→ YOUR ASSIGNMENT
The listing is to be printed word for word, pictures omitted.

→ INFORMATION

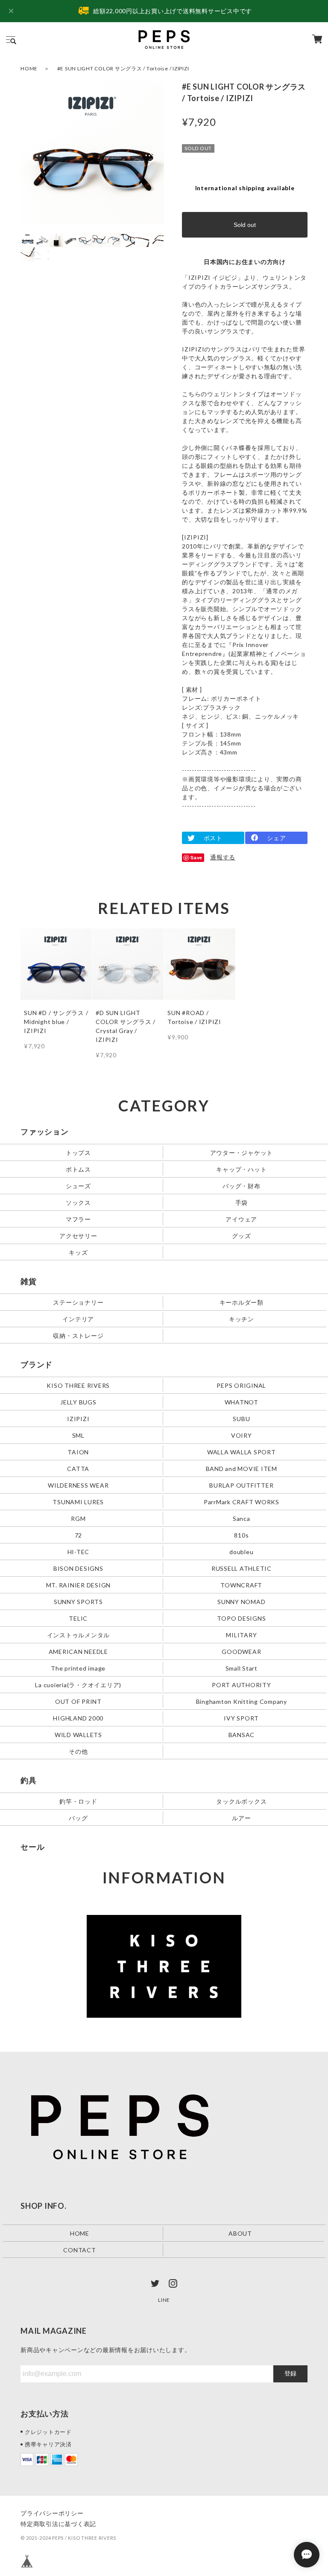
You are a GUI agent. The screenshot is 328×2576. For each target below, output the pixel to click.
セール (32, 1846)
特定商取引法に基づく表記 (58, 2523)
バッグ (78, 1817)
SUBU (241, 1418)
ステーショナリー (78, 1302)
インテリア (78, 1319)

→ TASK ANSWER
You are a GUI agent. The screenshot is 328×2576. For each target below, output the pixel to click.
セール (32, 1846)
特定商取引法に基づく表記 (58, 2523)
バッグ (78, 1817)
SUBU (241, 1418)
ステーショナリー (78, 1302)
インテリア (78, 1319)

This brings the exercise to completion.